In un’intervista qualche tempo fa ha detto che “ogni lavoro fatto con entusiasmo è una preghiera.” Nonostante affermi di non avere gli strumenti per sentire l’aldilà. Che cosa pensa della dimensione spirituale dell’opera di Segantini?
Non so se Segantini fosse o meno molto religioso, anche se a guardare le sue opere si direbbe di sì. Con ogni probabilità, però, seguiva la religiosità della gente locale, sicuramente molto forte: se sei un contadino che vive in Svizzera a 1500 metri di altezza e non sei fedele, non ce la fai.
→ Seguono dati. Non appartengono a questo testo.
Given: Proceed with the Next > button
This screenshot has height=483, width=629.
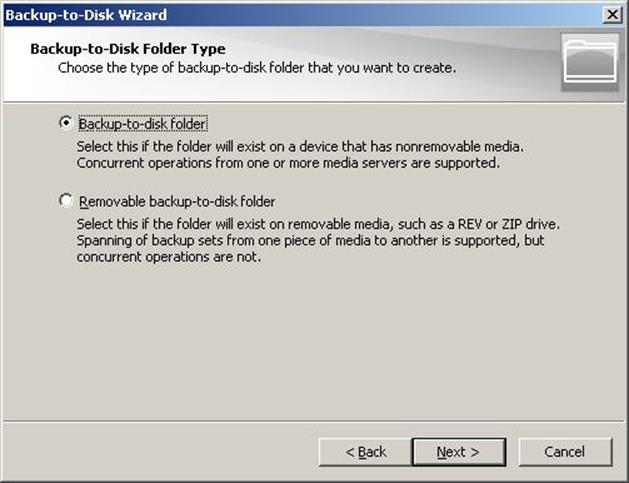Looking at the screenshot, I should tap(459, 452).
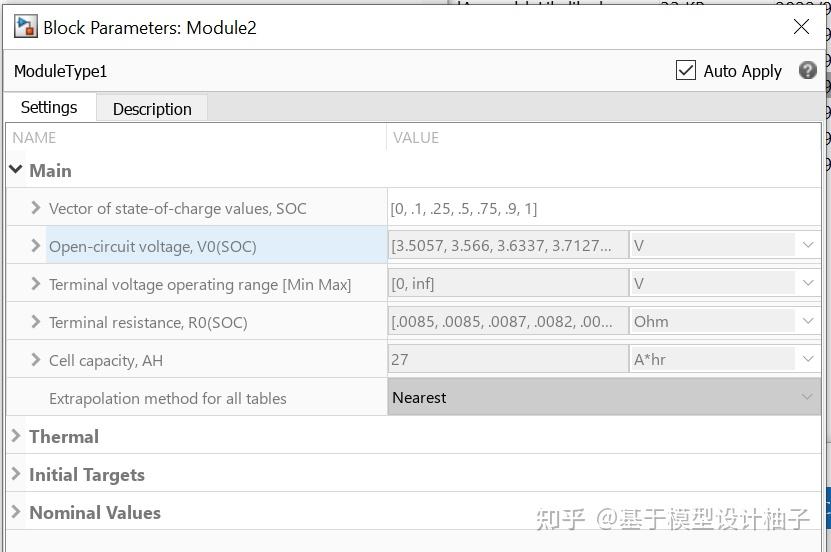Expand the Cell capacity AH row
The image size is (831, 552).
(36, 360)
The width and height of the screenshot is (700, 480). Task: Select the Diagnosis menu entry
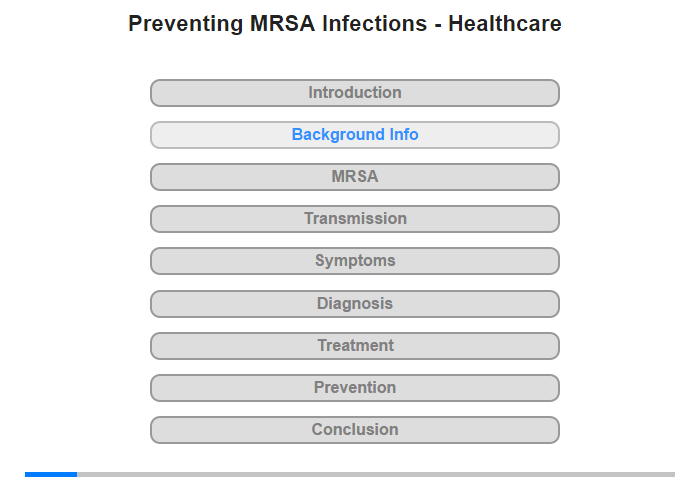(354, 304)
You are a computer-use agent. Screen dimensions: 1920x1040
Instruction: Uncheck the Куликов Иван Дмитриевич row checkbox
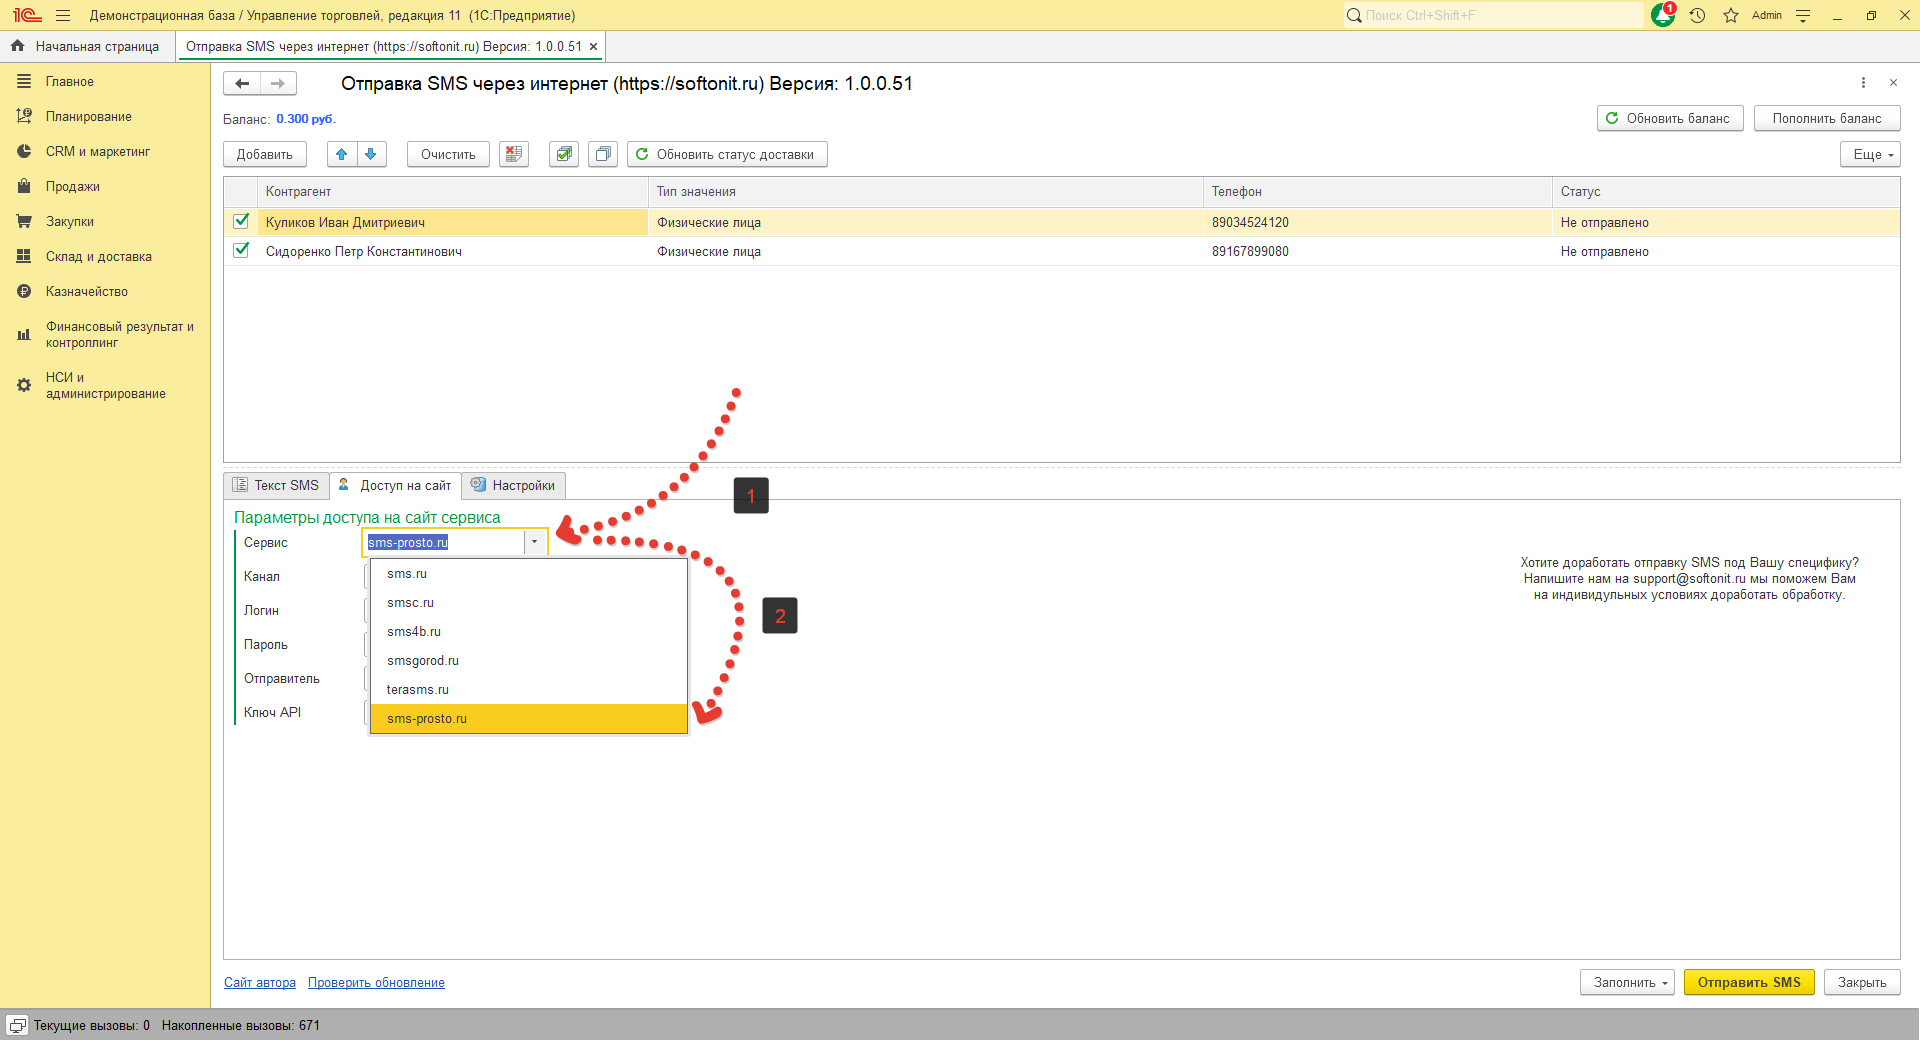tap(241, 221)
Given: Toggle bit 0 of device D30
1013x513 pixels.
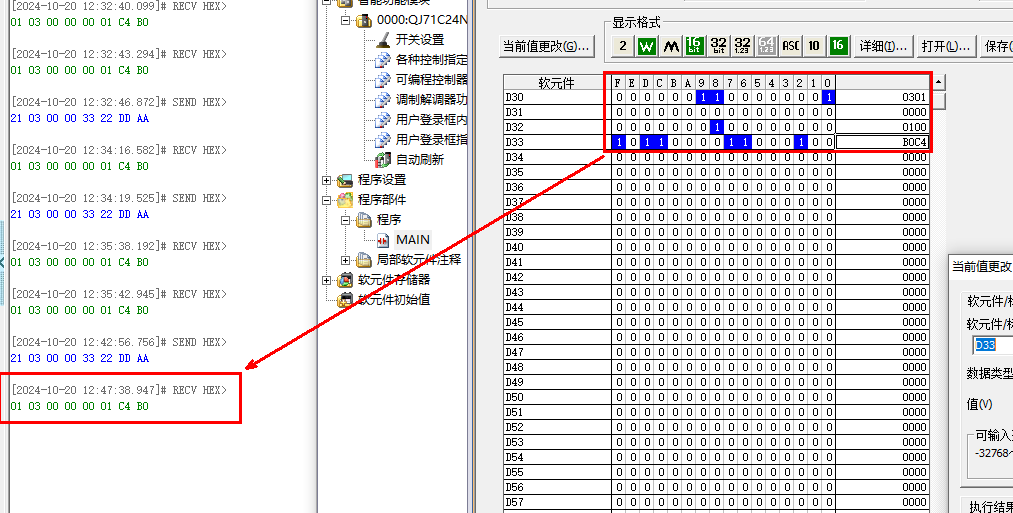Looking at the screenshot, I should (828, 97).
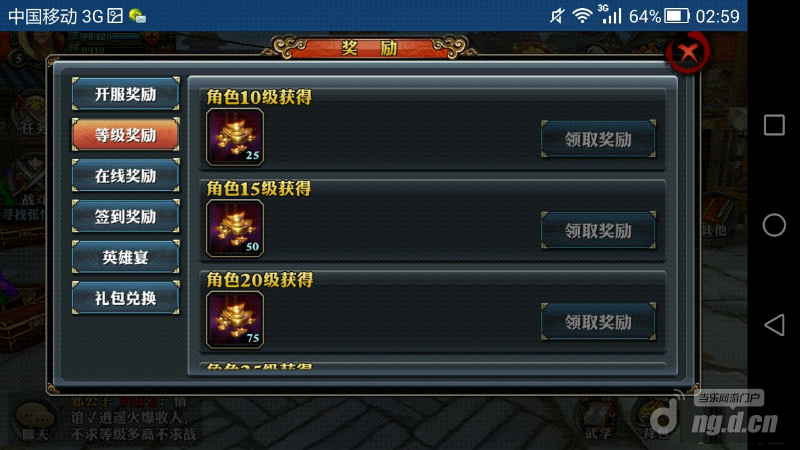Tap the partially visible level 25 reward row
The width and height of the screenshot is (800, 450).
(x=433, y=368)
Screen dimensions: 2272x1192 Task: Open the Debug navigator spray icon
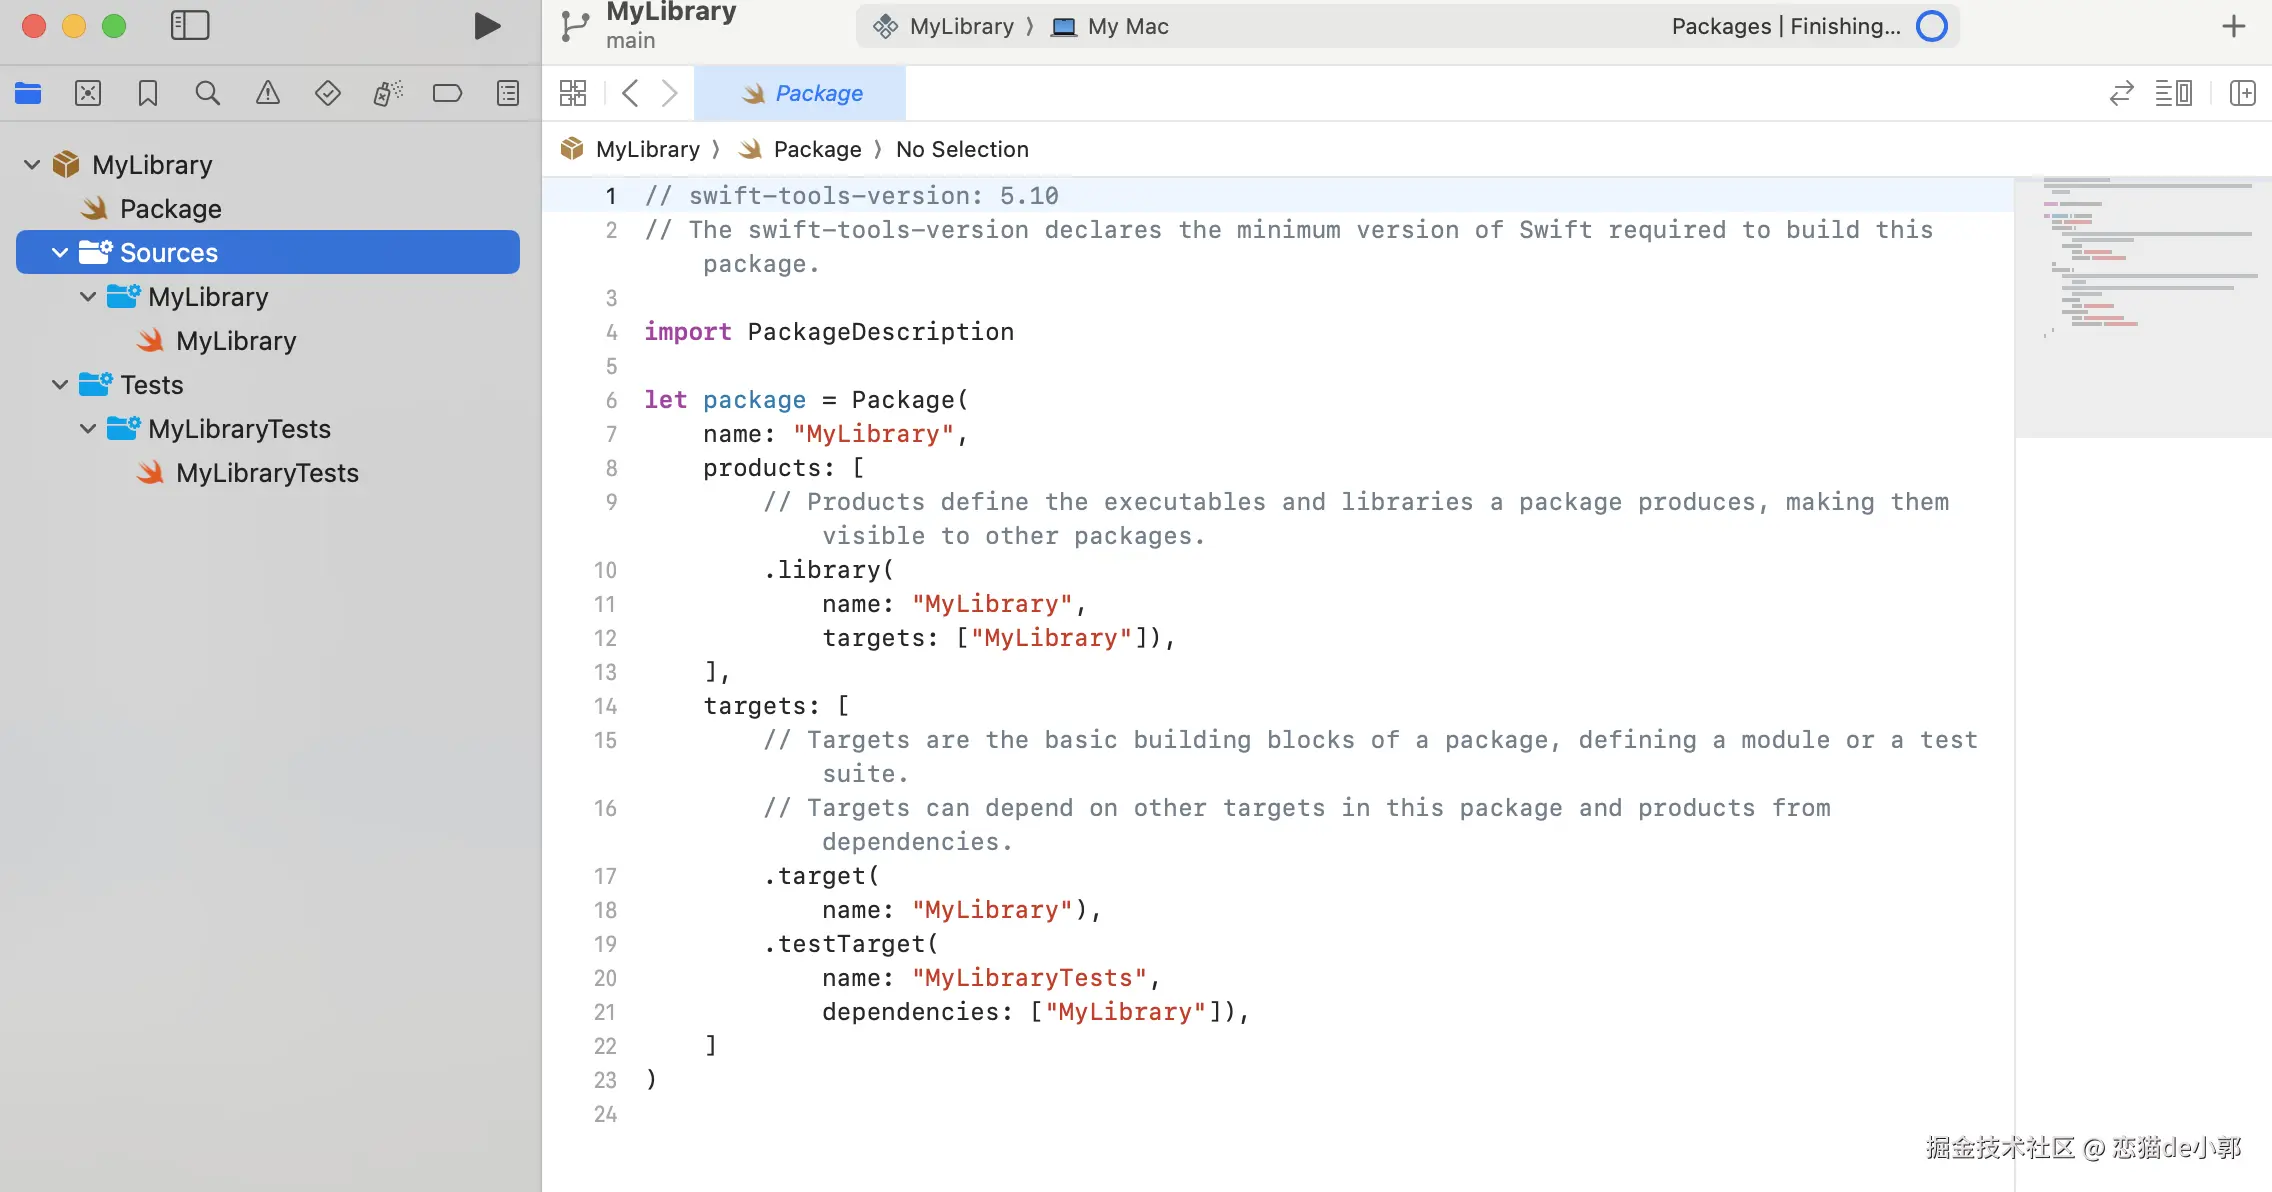(388, 93)
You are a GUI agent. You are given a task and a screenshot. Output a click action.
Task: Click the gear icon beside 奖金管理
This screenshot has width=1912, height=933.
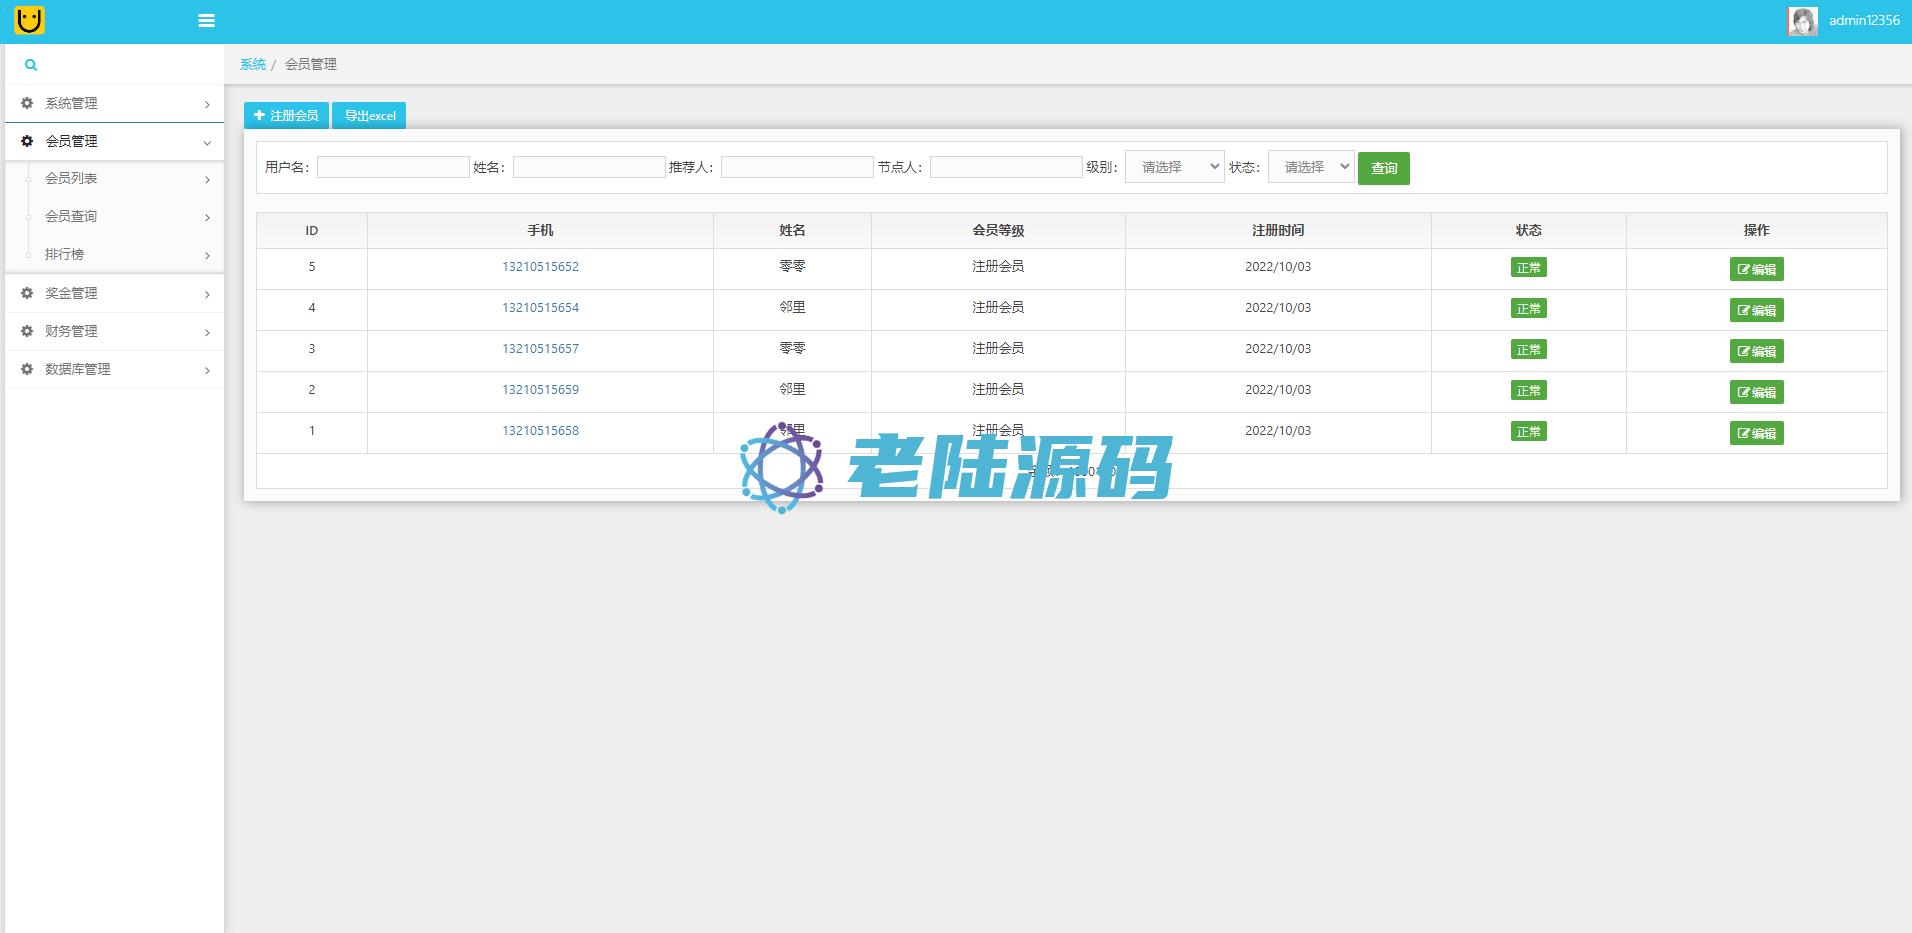[27, 293]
Io cerco di farcela senza fede perché accetto il fatto che noi umani non abbiamo gli strumenti per capire l’aldilà o aggrapparci ad esso. Credo che il divino esista, ma che nessuno di noi ha mai la capacità di poter dire: “ecco, l’ho messo su un quadro”

Da uomo di montagna che cosa ama di più dei quadri di Segantini?
Quello che mi piace di più è la sua capacità di andare oltre il paesaggio e trasmettere per immagini la fatica, la solitudine, anche il freddo che caratterizza la vita dei montanari. E’ una cosa che gli riesce molto bene perché lavora genialmente con la luce, grazie alla tecnica del divisionismo. Mi piacciono i suoi lavori perché nei quadri di Segantini le montagne brillano sempre, esattamente quello che accade in realtà.